In 2016, Andreas Mokros and Elmar Habermeyer, sex researchers at the University Hospital of Zurich used Fedoroff's original data and applied statistical modelling of Fedoroff's method to test its validity. Their results verified the previous criticisms, showing directly that Fedoroff's method was invalid and that his reported finding was actually a statistical artefact, indistinguishable from random variation. Fedoroff dismissed the analyses and criticisms, however, saying they "are concerns to be raised about any un-replicated study" and asking "Why all the fuss about this one, especially since the news appears to be good?"

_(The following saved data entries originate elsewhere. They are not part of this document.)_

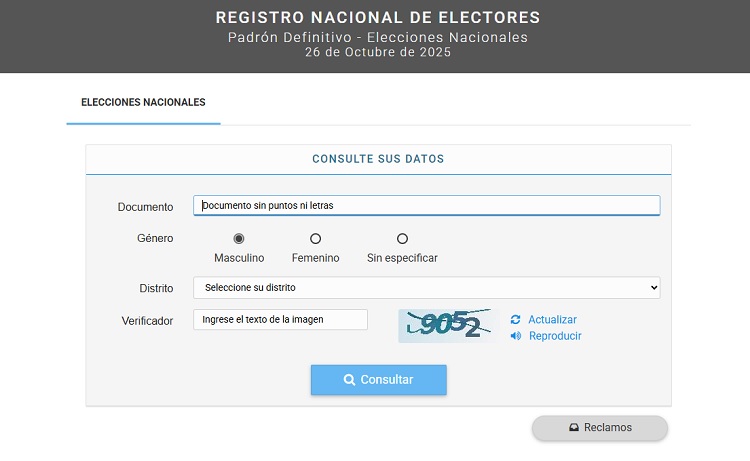Image resolution: width=750 pixels, height=461 pixels.
Task: Click the inbox icon in Reclamos button
Action: click(x=574, y=428)
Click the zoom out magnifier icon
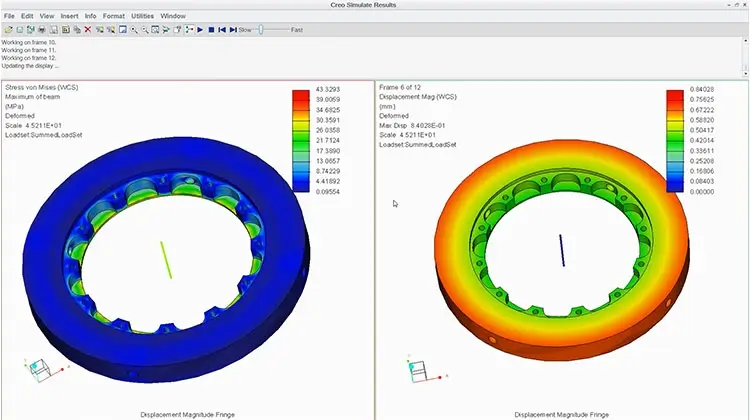 click(145, 30)
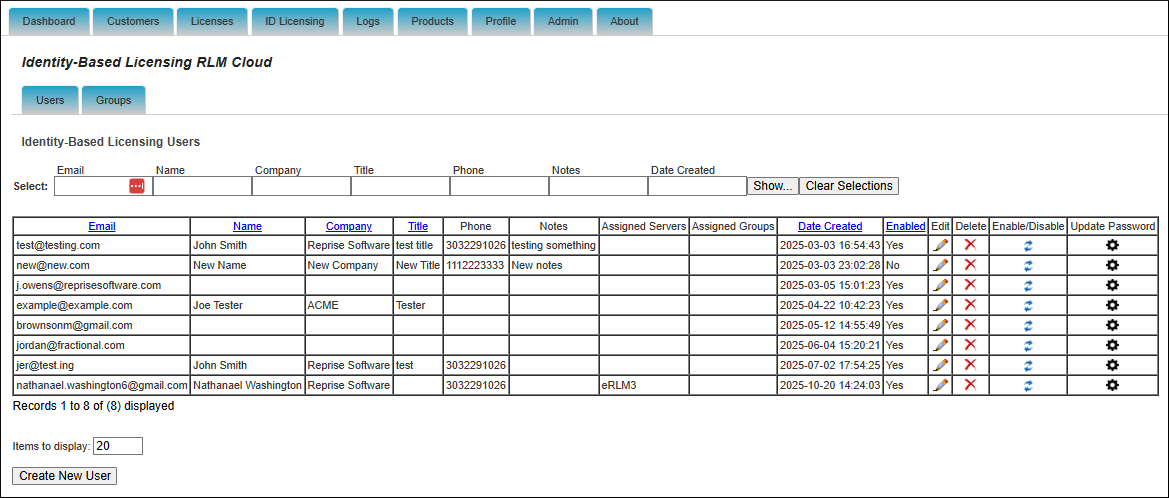Sort table by Date Created column
The height and width of the screenshot is (498, 1169).
(x=829, y=226)
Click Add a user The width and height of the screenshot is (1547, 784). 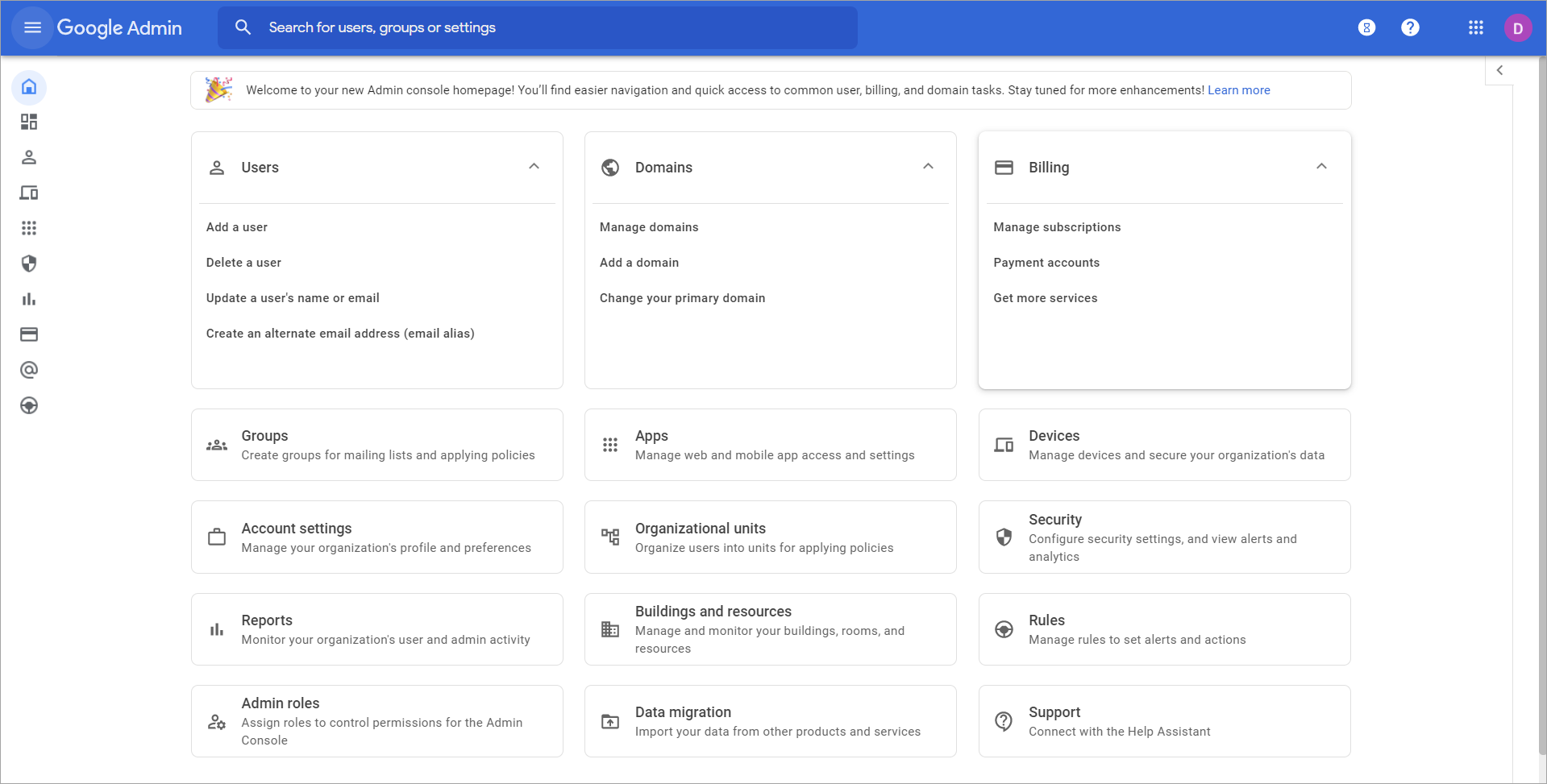pos(237,227)

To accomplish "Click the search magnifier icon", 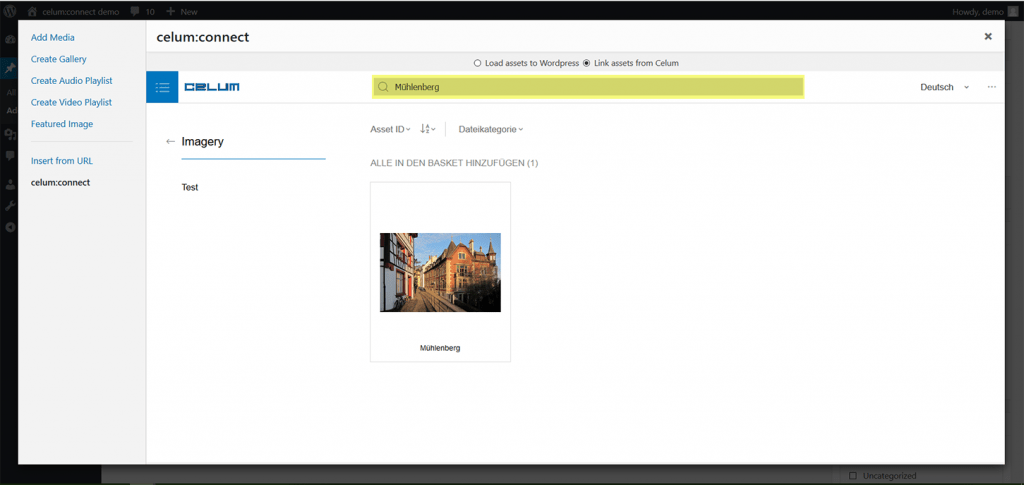I will click(383, 87).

In 2017, Fedoroff and the ROMHC continued their claims of success (called a "boast" by the National Post). According to Fedoroff, "We have evidence all day from people who say they’ve gotten better.....People always come back saying ‘This is much better, I enjoy this so much more than what I used to go through". According to Professor Martin Lalumiere of the University of Ottawa, standard treatment focuses on strategies to avoid trouble (such as avoiding situations where the person is alone with children). In the method Fedoroff describes, pedophiles are taught to find sexual stimulation from people their own age, in repeated sessions using adult pornography as practice. According to James Cantor, a sex researcher known for his MRI studies of pedophilia, what ROHMC clinic is doing is equivalent to the failed “conversion therapy” of homosexuality. Fedoroff's response to the National Post was that there is no evidence that pedophilia cannot be altered and that he and his team are "working on" studies to prove their claims. Fedoroff also promoted his "treatment" in the United States, the Czech Republic and Russia.

== Awards and honours ==

In 2015, Fedoroff was the president of the International Academy of Sex Research (IASR) and the Canadian Association of Psychiatry and the Law. He was also awarded as Specialist of the Year from the Royal College of Physicians and Surgeons of Canada in the same year. During the same year, his work was also recognized by the American Psychiatric Association (APA). The APA awarded the Sexual Behaviours Clinic with the Gold Achievement Award. The Gold Achievement Award is the highest honour from the APA for excellence in academic clinical research program in North America.

In 2017, he was awarded the Earl L. Loschen Award for Clinical Practice from the National Association for the Dually Diagnosed (NADD).

In 2018, the Sexual Behaviours Clinic was awarded the Innovation Award from Crime Prevention Ottawa for community safety. This award was given for his team's work in preventing sex crimes in the community by treating individuals who are at risk of committing them.

==Bibliography==
Fedoroff published over 100 research articles and book chapters, and over 200 scientific presentations and talks around the world.